By taking a first crack at rigorously attempting to replicate important published results, the Reproducibility Project will bring some much needed hard data to the discussion. But when the results come in, researchers will still have to decide what to make of them. There is a good reason why scientists rarely bother to reproduce another lab’s results: It’s not always worthwhile. Chris Drummond, a research officer at Canada’s National Research Council, argues that it is important not to conflate reproducibility, which is essential in science, with the more narrow idea of “replicability,” which Drummond says “is not worth having.” “One should replicate the result not the experiment,” Drummond writes. A focus on exact replication of experiments “would cause a great deal of wasted effort,” because researchers would spend time and money recreating specific experimental details that are not broadly relevant. A reproducible result, on the other hand, is one that holds up even when you change the details.
Precisely replicating another lab’s experiment can be incredibly difficult, even with that lab’s full cooperation. Earlier this year, two teams of researchers, one from Lawrence Berkeley National Laboratory and the other from the Dana-Farber Cancer Institute, discussed their extensive attempts to replicate each other’s data. “A set of data that was supposed to be completed in a few months took two years to understand and sort out,” they wrote. In the end, their troubles came down to a small but crucial difference in how each team stirred its samples during a routine preparatory step. Experiences like this one are familiar to nearly all scientists, which is why, in their actual day-to-day practice, most of them implicitly accept Drummond’s idea that reproducibility is more important the replicability. There are, however, clear cases where exact replicability is important, such as clinical trials, drug development programs, and large genomics studies, and in these cases, the scientific community should develop the funding, procedures, and journal space to publish replication studies.

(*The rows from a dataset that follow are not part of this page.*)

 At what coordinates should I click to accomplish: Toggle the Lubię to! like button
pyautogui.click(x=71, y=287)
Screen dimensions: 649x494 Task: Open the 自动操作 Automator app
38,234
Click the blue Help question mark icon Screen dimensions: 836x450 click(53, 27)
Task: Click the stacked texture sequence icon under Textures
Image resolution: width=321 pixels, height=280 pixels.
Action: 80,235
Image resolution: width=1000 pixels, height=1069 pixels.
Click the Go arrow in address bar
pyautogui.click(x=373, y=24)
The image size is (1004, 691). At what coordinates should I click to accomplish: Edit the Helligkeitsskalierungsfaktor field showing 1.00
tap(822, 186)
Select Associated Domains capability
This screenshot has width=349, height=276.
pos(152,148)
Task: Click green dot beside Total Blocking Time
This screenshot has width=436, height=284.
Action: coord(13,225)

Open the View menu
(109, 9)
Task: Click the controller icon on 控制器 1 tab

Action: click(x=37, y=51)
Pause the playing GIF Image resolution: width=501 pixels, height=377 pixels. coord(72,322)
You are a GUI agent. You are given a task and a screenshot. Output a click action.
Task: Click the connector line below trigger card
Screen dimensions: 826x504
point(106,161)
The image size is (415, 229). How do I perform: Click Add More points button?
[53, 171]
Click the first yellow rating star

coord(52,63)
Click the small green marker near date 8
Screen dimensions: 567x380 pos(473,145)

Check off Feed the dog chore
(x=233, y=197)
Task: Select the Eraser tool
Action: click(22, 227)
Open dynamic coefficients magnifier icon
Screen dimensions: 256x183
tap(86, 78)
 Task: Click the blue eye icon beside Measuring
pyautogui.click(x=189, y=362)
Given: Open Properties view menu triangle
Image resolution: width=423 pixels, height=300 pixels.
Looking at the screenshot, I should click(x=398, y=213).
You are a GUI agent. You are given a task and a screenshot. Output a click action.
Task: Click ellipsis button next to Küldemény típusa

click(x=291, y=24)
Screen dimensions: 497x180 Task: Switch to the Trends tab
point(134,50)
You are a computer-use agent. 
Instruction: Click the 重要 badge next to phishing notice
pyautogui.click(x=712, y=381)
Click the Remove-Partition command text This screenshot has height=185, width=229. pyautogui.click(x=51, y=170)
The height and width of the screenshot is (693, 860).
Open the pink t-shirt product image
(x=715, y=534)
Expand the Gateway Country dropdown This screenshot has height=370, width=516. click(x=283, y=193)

There is one question that the Reproducibility Project can’t answer: Has published research become less reproducible than it was in the past? We’ll likely never know, but the history of science is filled with examples of researchers arguing over the reproducibility of a published result—and then stumbling onto a completely new discovery. So by all means, scientists should push each other to do better and to avoid sloppy statistics and flawed experimental designs. But we should be careful not to take the drive for reproducibility too far. Not all published research will be reproducible, especially on the frontier of a new field, and we shouldn’t always expect it to be.